Supreme Court case could see 46 million consumers get hundreds of pounds each in compensation

An appeal against allowing the largest group action in UK history to go ahead is set to be heard by the Supreme Court tomorrow (13 May).

Mastercard is appealing former financial services ombudsman Walter Merricks’ application to lodge a £14 billion group action against it after claims it broke competition law. The Court of Appeal last year overturned the Competition Appeal Tribunal’s decision not to allow the group action to proceed, but an appeal of that decision is to be heard by the Supreme Court.

If successful, the claim could ultimately see 46 million consumers compensated hundreds of pounds each.
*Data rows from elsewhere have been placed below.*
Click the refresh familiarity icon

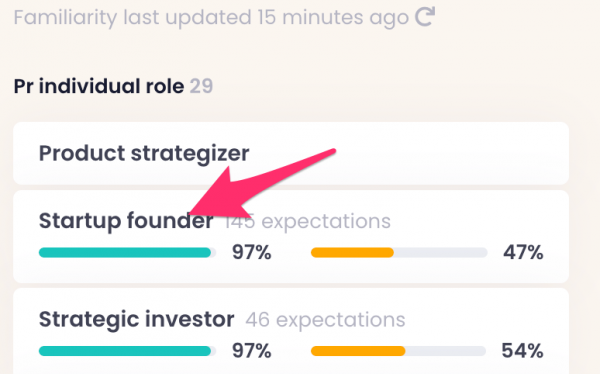pos(425,17)
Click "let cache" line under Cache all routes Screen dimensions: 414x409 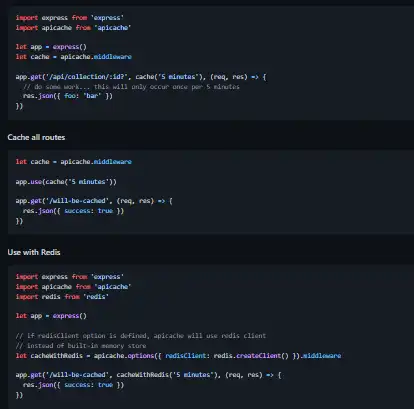point(73,162)
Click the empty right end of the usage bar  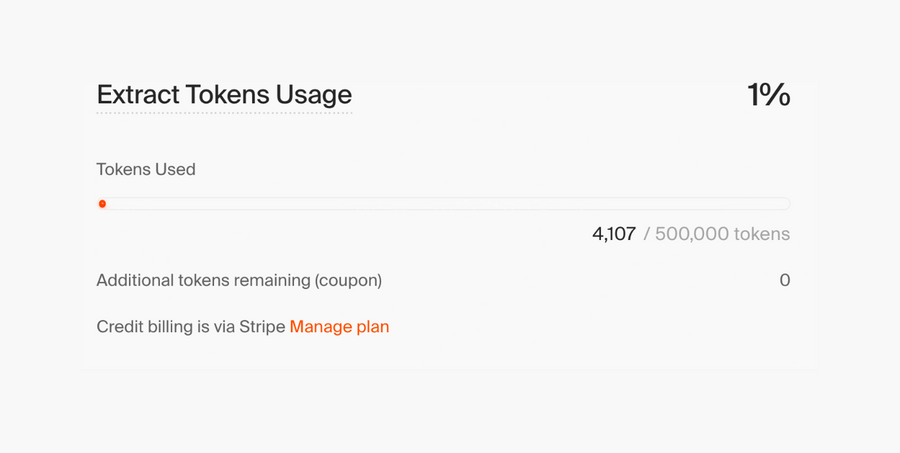pos(770,204)
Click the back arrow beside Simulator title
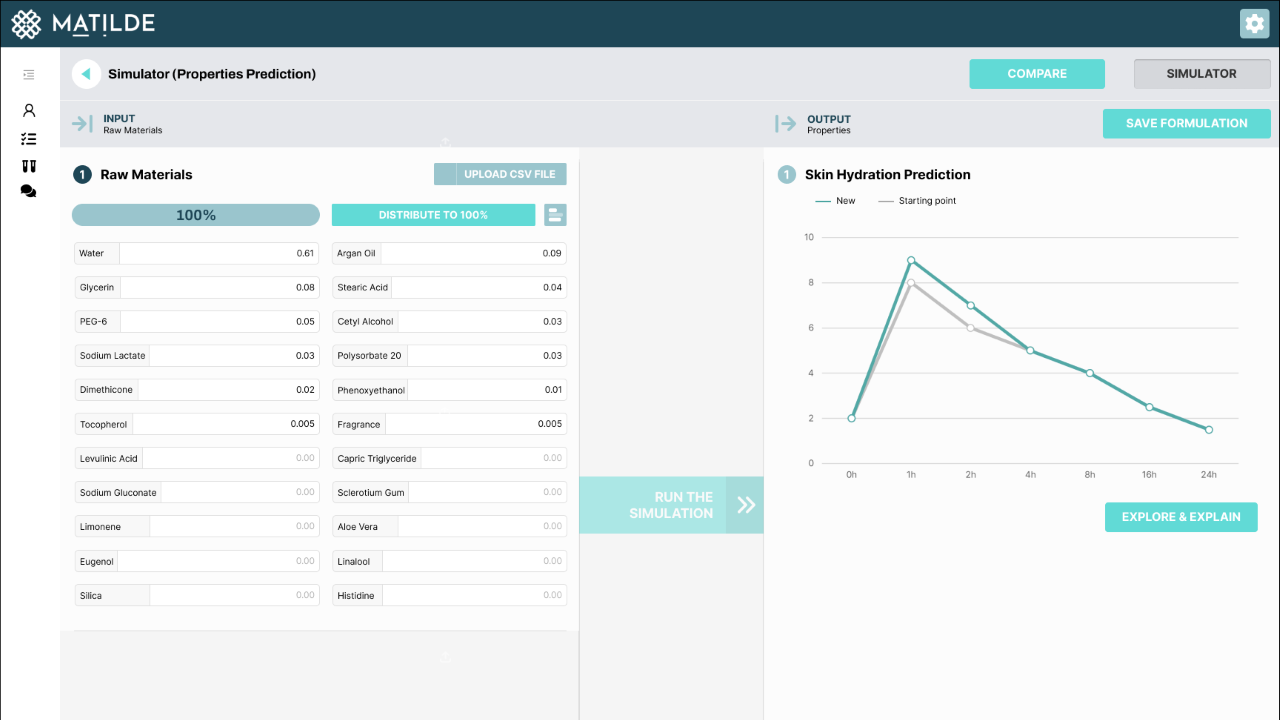This screenshot has height=720, width=1280. 87,74
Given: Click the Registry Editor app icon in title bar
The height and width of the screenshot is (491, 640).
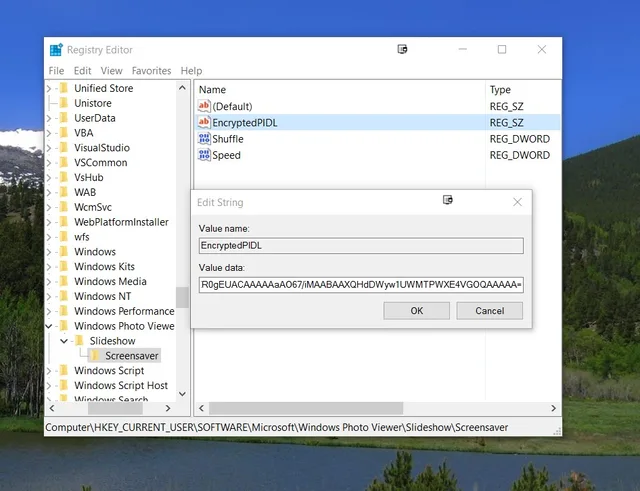Looking at the screenshot, I should [x=56, y=50].
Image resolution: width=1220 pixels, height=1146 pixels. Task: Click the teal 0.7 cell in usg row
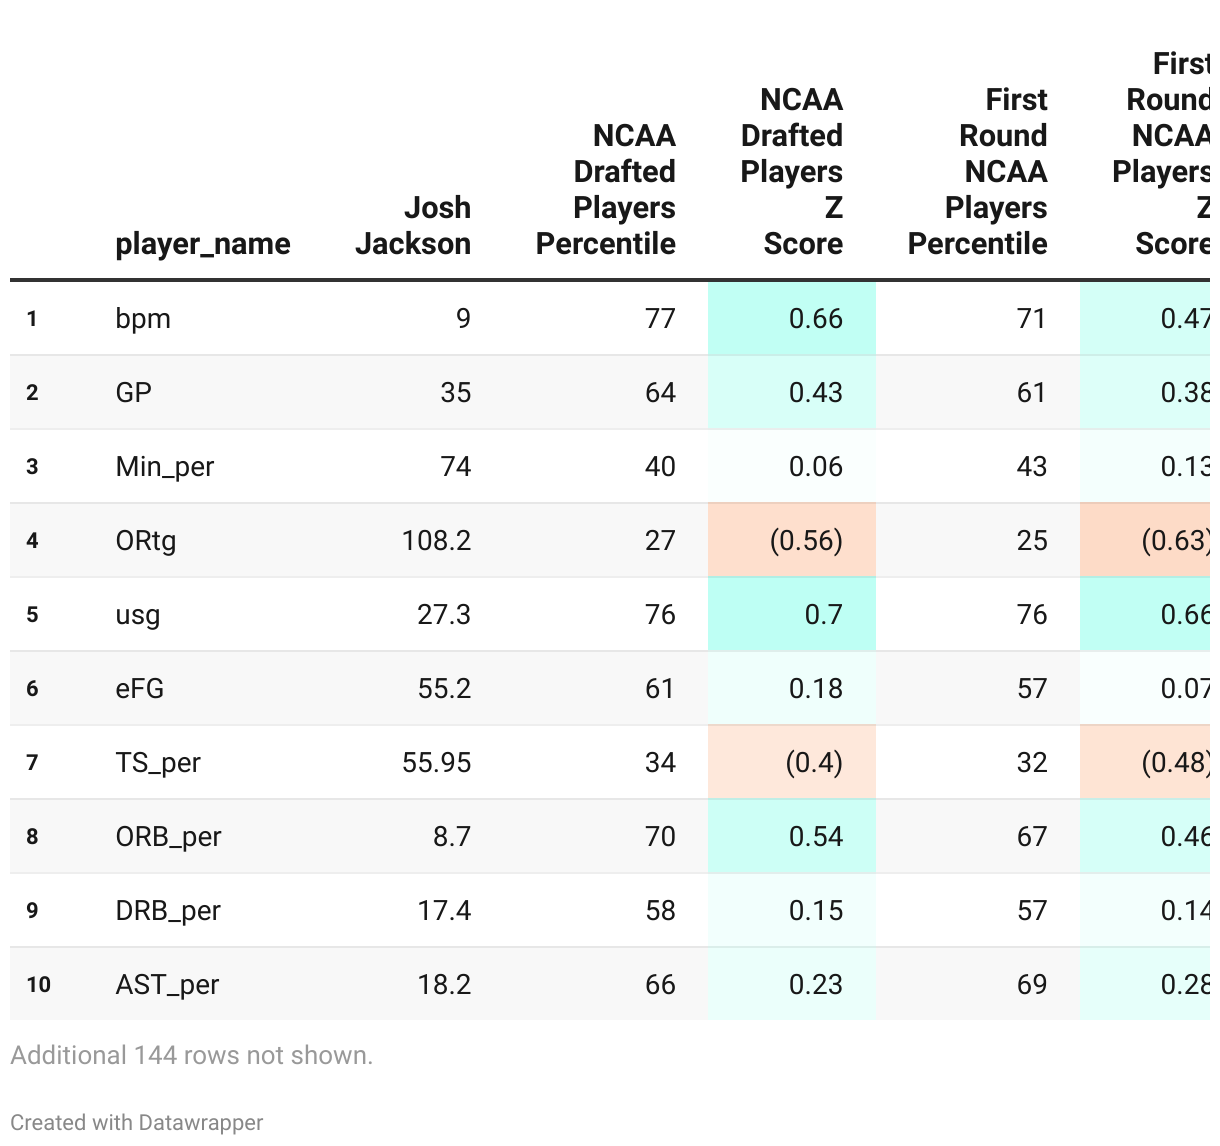click(x=823, y=615)
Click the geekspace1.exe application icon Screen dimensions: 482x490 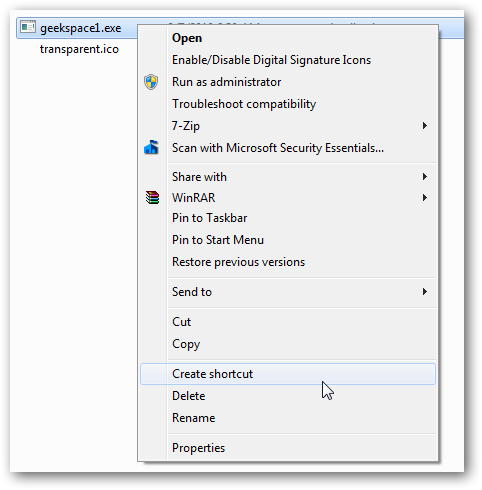pos(27,27)
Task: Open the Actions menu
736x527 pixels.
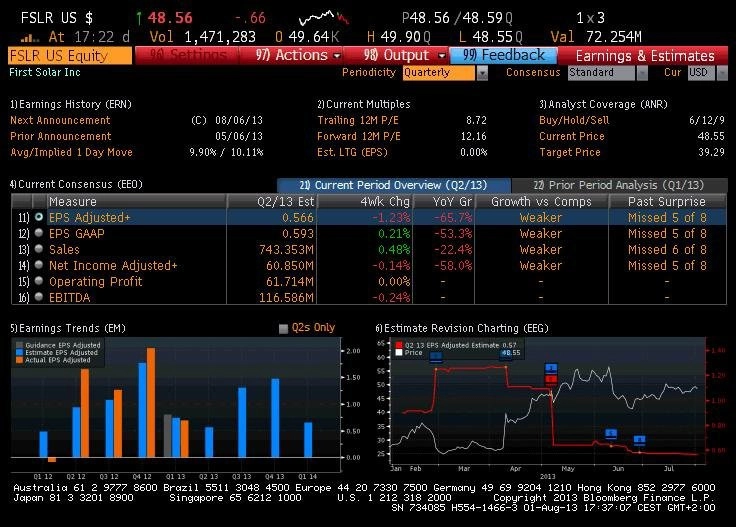Action: coord(297,55)
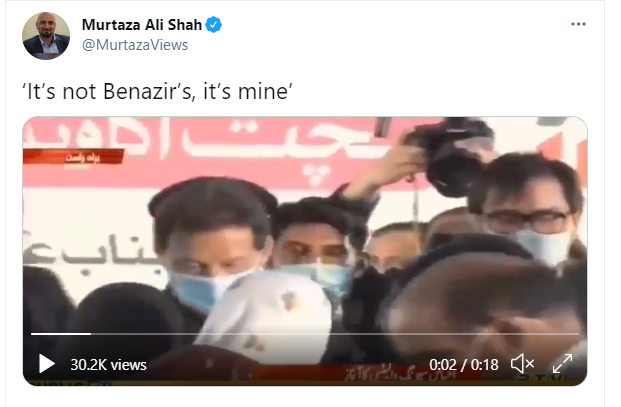The width and height of the screenshot is (621, 407).
Task: Click the raised camera in the video frame
Action: 450,156
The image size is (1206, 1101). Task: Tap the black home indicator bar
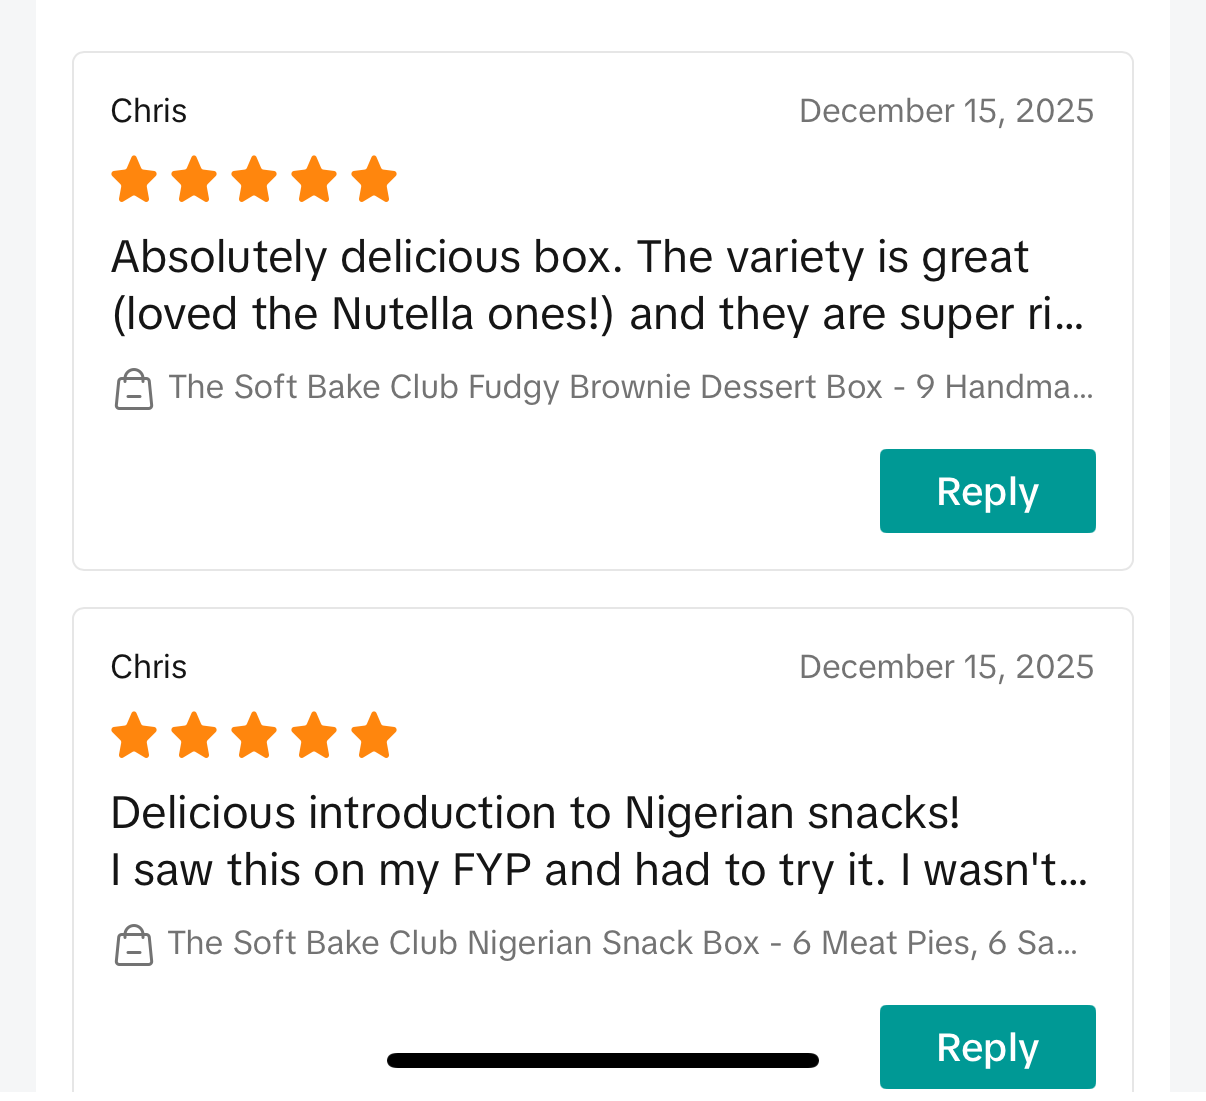[x=603, y=1061]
Commenting on the case, Kennedys partner Samantha Silver said: “This is a landmark case that will test the standards required to obtain a Collective Proceedings Order and which will have far reaching consequences. Although the figures in this individual case are eye watering, its significance is more about the tone the decision will set for any future potential collective redress litigation. Will it encourage or discourage group litigation from proceeding in England and Wales?

“If Mastercard wins, business and its insurers are likely to breathe a collective sigh of relief. However, if Mastercard loses, it potentially opens the floodgates to further group actions, not just in the field of competition law, but more generally. Claimant groups and litigation funders across the country are then likely to start amassing arms to exploit the change in direction.”

The case centres around the claim that Mastercard broke competition law for 15 years between 1992 and 2007 by charging excessive ‘interchange fees’ – the fees a retailer pays to a credit or debit card company when a consumer uses their card, which were then passed on to the consumer.

The claim has been brought on behalf of all UK shoppers – unless they opted out – and will affect anyone who was living in the UK of working age between 1992 and 2008, even if they did not have a Mastercard.